Directive 1:
According to the album review, what is the first track on the album?

-- begin Page extract --

Sunday with George: Russian Circles- Guidance

As I’ve grown older, I’ve come around to the belief that perhaps the most important thing that we can strive for in our individual existences is balance.

Until recently, I’ve often found it near-impossible.

I’ve struggled against a compulsion to go full-steam ahead towards opposite ends of any given spectrum, with no luck in the middle.

When I encounter balance, or, an execution that showcases an effective splitting of the difference, I’m both humbled and hypnotized.

I’m compelled to seek understanding.

This is both in the interest of growing my appreciation, and hopefully, discerning some little nugget of information that will allow me to bring more balance into my own life.

On “Guidance”, Russian Circles 6th full-length album, they’ve achieved some semblance of nirvana, perfectly splitting the difference between beauty and brutality.

The album is a masterclass in dynamics and mood, showcasing two very different things with a particularly graceful execution.

While they’re only a three-man unit, they make a LOT of noise. Live, through the use of loop pedals and pre-recorded drones, they’re able to bring forth damn-near studio-perfect recreations of their songs: a feat of both craft and collaboration.

Pretty admirable, right?

The band is arguably guided through their numbers by guitarist Mike Sullivan: a master texturalist, and perhaps post-rock’s equivalent of Adrian Belew.

Never especially flashy, save for when math comes into the band’s time signatures, Sullivan is able to conjure both the sensation of floating astral bliss, and vicious, purely evil, sonic carnage.

While his guitar contributions probably have more sonic real estate than either bassist Brian Cook, or drummer Dave Turncrantz, the band’s rhythm section is perhaps the star of the show here, Cook in particular.

His playing is full-bodied, muscular, gully shit. More often than not, it’ll rattle the inside of your skull, and his fuzz bass-tone is perhaps my favorite thing to make it on record since Jack Bruce stepped in to handle the business on Frank Zappa’s, “Apostrophe.”

Drummer Turncrantz is tasked with keeping everything together, and he 100% holds it down. Perpetually in service of steering the unruly beast that is the music, his drumming, like Sullivan’s guitar work, is not necessarily flashy, but it’s always right on the money. In the album’s heaviest moments, he approaches Eric Gravatt levels of mightiness, further accentuating the weight of what the band is bringing to the table.

The album begins with “Asa”. It’s an uncommonly beautiful meditation for guitar that brings to mind the afterglow of a sunset over Lake Michigan, the Chicago-based band’s nearest body of water.

-- end Page extract --
-- begin Excerpted records --

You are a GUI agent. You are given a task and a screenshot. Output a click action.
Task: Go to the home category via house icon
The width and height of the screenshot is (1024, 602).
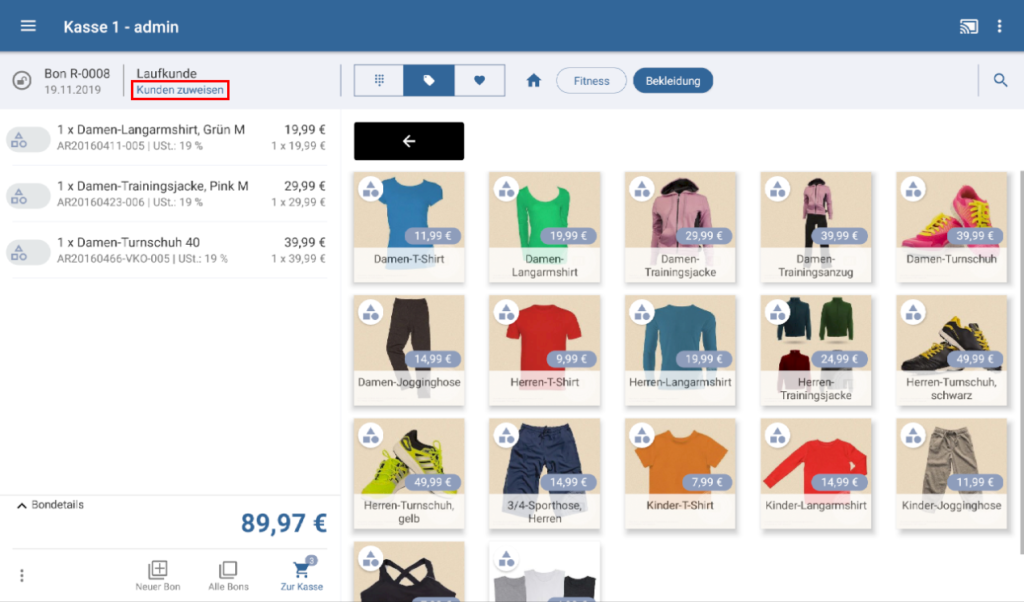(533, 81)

-- end Excerpted records --
-- begin Excerpted records --

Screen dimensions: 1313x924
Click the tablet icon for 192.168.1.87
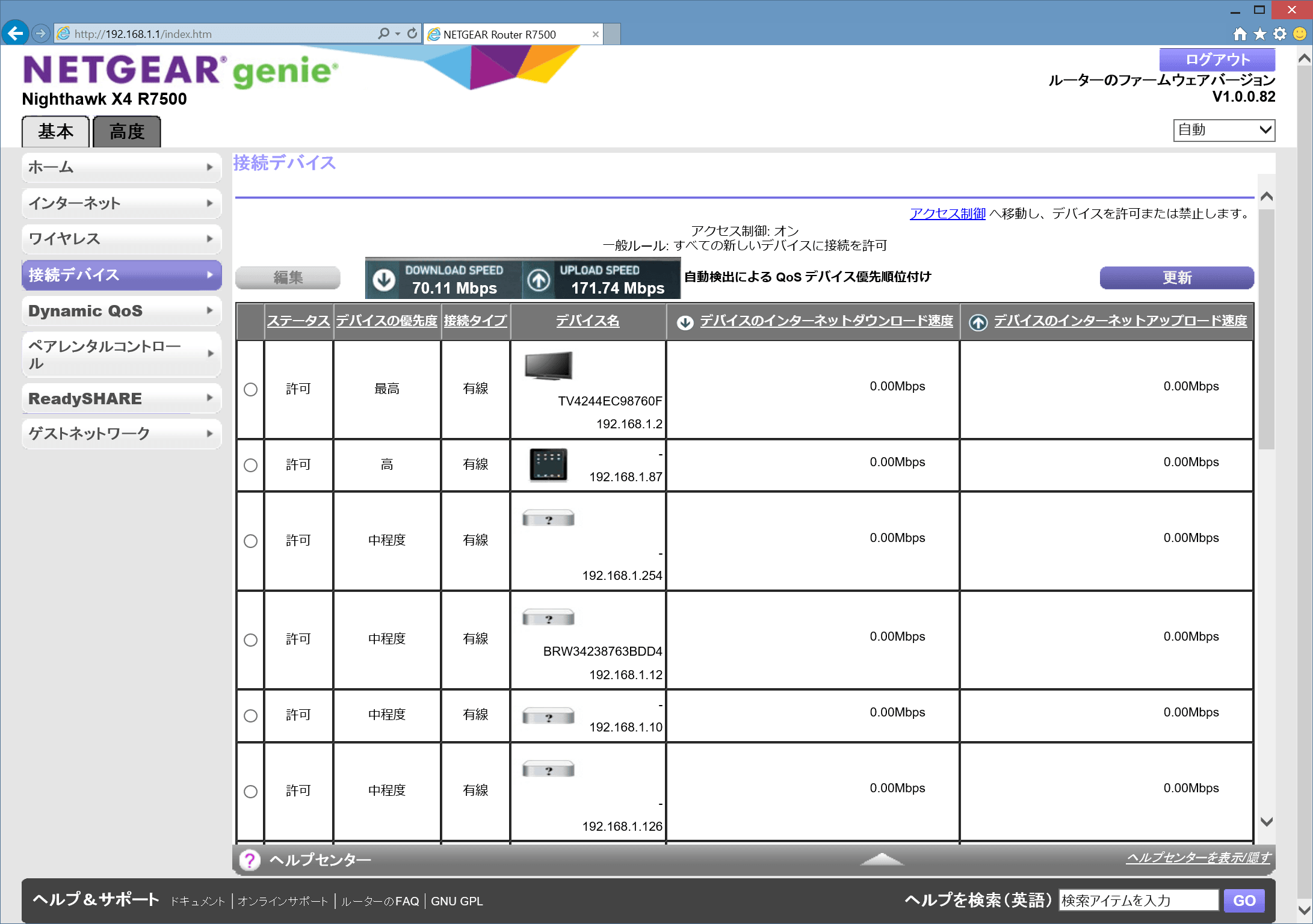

-- end Excerpted records --
-- begin Excerpted records --

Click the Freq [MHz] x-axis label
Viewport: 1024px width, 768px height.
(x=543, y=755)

-- end Excerpted records --

Directive 2:
Rewrite the entries from the line holding "Screen dimensions: 1313x924" through the line holding "Click the tablet icon for 192.168.1.87", inclusive, with "tablet" changed to "phone" and everything else left as it is.

Problem solution 1:
The album begins with "Asa".

Problem solution 2:
Screen dimensions: 1313x924
Click the phone icon for 192.168.1.87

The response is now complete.